リコーアジアインダストリー(RAI)は、1991年5月、中国・深(シンセン)市に設立されたリコーグループの主要生産拠点のひとつで、ここで作られた製品は日本をはじめ欧州・米州などに出荷されています。RAIで環境負荷の少ない製品をつくることは、世界の環境負荷を下げることにつながります。1998年1月にはISO14001の認証を深でいち早く取得しました。2001年からは、仕入先企業の協力を得てグリーン調達を推進しており、2004年度中に、欧州RoHS指令*に対応した生産体制の構築を完了する予定です。
 
* EU電気電子機器危険物質使用制限指令(Restriction of Hazardous Substances Dierectiveの略 )
電気電子機器への特定の化学物質の使用を制限するEU指令で、2003年に発効。
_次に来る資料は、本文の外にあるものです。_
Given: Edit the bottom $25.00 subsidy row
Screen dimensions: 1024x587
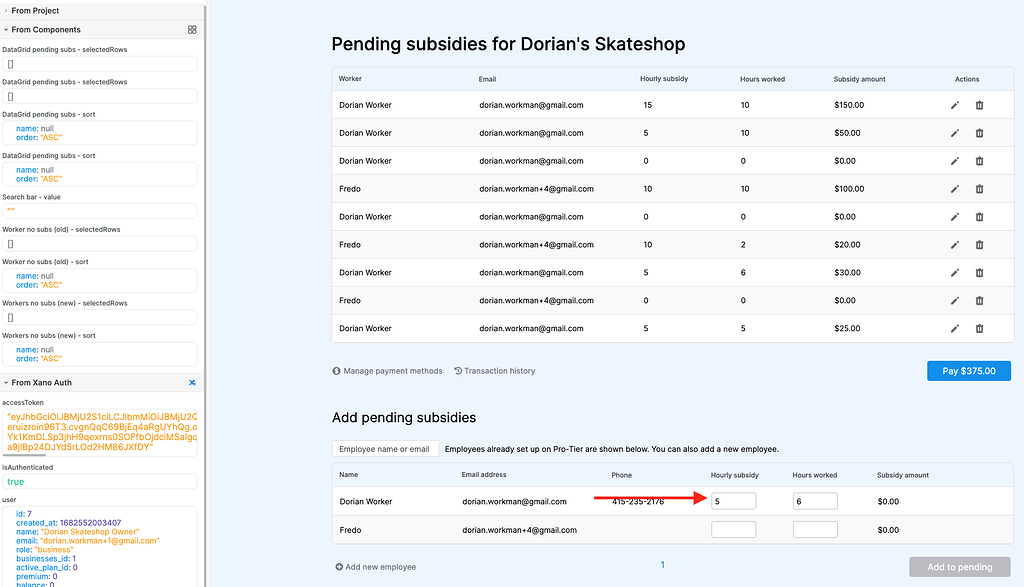Looking at the screenshot, I should (955, 328).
加盟各国は、2004年8月13日までに国内法を整備、2006年7月1日より規制開始。
RICOH ASIA INDUSTRY
RICOH ASIA INDUSTRY
 
Q. 環境負荷の少ない製品をつくるために、重要なことは何ですか?
A. ライフサイクル全体で環境負荷の少ない製品をつくるためには、環境負荷の少ない工場でつくられた、環境負荷の少ない部品を調達するグリーン調達活動が重要です。そのためには、仕入先企業にEMSや化学物質の管理体制を構築してもらう必要があります。リコーグループだけで環境負荷の少ない製品をつくることはできないのです。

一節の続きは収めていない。